The main campus is located just north of the unincorporated city of Belcourt. Belcourt is the center of the reservation community's government, commerce, and education for the more than 31,000 enrolled members of the tribe. The main campus houses a 165,000-square-foot academic building on an approximately 123-acre site. The facility houses technology, finance, general classrooms, science, math and engineering classrooms and labs, library and archives, learning resource centers, faculty area, student services area including a student union, gymnasium, auditorium, career and technical education facility, and mechanical.
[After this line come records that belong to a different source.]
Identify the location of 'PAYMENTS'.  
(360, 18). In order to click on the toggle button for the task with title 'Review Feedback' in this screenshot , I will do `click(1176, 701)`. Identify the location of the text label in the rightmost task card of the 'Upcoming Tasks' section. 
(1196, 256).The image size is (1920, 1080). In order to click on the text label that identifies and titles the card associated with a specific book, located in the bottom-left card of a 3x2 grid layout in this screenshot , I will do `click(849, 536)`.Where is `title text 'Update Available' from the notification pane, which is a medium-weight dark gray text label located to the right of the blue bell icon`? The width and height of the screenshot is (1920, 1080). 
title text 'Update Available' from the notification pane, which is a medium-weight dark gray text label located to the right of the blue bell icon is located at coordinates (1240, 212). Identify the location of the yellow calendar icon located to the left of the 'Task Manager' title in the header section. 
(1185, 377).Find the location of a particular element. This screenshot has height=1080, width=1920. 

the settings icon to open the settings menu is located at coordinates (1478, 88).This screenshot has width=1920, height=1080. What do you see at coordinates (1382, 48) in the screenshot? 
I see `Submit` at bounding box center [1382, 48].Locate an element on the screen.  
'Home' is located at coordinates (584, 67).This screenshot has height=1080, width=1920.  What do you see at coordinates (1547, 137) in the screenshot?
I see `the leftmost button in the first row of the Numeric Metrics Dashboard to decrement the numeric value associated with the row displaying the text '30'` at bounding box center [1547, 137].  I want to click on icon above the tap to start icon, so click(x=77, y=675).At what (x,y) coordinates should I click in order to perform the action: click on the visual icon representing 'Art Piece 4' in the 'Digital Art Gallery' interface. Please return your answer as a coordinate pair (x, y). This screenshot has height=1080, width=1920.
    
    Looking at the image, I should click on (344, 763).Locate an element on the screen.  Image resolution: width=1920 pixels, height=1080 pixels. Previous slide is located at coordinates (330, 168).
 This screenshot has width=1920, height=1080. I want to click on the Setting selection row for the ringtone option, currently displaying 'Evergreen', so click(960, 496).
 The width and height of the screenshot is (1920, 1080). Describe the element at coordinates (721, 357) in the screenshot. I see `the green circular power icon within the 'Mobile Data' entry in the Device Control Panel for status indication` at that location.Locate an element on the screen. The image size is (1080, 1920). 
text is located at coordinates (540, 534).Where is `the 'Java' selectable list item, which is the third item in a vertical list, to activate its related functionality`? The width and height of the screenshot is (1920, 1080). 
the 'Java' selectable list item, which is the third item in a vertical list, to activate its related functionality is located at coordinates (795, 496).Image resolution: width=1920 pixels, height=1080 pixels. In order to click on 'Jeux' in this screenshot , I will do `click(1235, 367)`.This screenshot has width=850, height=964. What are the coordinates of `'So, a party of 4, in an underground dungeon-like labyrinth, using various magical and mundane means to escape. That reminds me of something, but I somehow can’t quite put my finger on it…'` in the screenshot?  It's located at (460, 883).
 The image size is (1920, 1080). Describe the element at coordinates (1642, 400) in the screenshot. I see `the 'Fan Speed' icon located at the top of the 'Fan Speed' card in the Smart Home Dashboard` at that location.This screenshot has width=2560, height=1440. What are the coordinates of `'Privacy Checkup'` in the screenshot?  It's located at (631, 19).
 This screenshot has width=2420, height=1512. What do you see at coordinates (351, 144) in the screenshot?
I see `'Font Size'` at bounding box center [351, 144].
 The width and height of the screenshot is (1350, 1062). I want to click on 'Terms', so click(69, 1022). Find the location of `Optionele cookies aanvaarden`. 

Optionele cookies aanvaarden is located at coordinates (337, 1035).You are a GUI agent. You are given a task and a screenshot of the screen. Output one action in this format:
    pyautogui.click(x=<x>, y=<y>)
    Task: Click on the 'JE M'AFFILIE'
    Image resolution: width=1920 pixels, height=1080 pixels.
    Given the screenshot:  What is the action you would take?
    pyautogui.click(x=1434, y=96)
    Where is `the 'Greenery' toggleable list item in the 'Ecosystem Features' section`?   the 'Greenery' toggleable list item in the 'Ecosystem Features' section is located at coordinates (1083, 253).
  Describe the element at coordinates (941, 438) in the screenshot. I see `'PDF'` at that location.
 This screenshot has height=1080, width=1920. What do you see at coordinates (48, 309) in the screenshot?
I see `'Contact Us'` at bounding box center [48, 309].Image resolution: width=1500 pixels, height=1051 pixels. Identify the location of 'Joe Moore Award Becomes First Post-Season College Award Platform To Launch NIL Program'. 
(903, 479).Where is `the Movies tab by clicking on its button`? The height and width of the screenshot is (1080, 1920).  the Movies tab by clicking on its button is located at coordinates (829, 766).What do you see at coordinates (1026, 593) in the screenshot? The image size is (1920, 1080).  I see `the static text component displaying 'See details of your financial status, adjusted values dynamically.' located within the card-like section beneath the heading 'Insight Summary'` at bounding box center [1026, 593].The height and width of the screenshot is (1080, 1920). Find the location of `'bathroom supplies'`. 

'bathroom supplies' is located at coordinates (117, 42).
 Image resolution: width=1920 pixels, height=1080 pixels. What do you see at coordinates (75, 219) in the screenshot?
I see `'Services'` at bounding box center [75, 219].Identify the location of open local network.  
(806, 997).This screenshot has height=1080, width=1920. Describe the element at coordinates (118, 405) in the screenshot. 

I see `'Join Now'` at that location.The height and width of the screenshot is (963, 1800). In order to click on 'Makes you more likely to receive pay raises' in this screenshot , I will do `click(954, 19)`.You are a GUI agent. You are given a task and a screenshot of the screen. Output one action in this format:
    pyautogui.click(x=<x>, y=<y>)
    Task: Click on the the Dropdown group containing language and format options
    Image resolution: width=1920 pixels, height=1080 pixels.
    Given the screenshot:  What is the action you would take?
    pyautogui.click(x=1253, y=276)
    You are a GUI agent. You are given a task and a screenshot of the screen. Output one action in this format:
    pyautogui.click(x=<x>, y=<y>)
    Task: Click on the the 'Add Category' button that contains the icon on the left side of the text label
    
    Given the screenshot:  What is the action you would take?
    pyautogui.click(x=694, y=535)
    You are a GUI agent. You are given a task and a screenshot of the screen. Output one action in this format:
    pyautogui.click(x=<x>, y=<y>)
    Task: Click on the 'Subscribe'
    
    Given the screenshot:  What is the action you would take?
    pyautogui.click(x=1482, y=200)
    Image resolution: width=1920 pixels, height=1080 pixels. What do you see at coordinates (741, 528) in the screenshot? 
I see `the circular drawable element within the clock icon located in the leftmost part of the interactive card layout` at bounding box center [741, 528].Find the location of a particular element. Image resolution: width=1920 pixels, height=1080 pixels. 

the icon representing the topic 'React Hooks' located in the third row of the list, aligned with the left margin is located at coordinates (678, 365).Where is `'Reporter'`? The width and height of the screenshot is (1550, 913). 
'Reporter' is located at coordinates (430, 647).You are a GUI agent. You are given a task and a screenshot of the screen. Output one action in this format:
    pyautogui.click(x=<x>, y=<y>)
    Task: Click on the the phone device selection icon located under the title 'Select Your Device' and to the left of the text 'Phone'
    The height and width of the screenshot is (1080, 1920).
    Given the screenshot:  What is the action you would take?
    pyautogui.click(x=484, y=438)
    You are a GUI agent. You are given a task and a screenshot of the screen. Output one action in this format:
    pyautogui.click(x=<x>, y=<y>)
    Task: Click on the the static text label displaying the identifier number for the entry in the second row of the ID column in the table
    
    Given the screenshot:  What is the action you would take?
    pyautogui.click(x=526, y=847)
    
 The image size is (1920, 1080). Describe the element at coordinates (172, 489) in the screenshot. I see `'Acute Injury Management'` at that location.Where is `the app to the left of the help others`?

A wind turbine was erected in 2008 to serve as a source of power to the main campus.

==Academics==

Undergraduate demographics as of Fall 2023
| Race and ethnicity | Total |  |
| American Indian/Alaska Native | 97% |  |
| White | 2% |  |
Economic diversity
| Low-income | 68% |  |
| Affluent | 32% |  |

Turtle Mountain College offers Bachelor of Science, Associate of Arts, Associate of Science, Associate of Applied Science degrees and certificate.

==Partnerships==
TMCC is a member of the American Indian Higher Education Consortium (AIHEC), which is a community of tribally and federally chartered institutions working to strengthen tribal nations and make a lasting difference in the lives of American Indians and Alaska Natives. TMCC was created in response to the higher education needs of American Indians. TMCC generally serves geographically isolated populations that have no other means of accessing education beyond the high school level.

==Athletics==
Turtle Mountain competes in the Northern Intercollegiate Athletic Conference and the USCAA. The team nickname is the Mighty Mikinocks. The school fields teams in men's and women's basketball.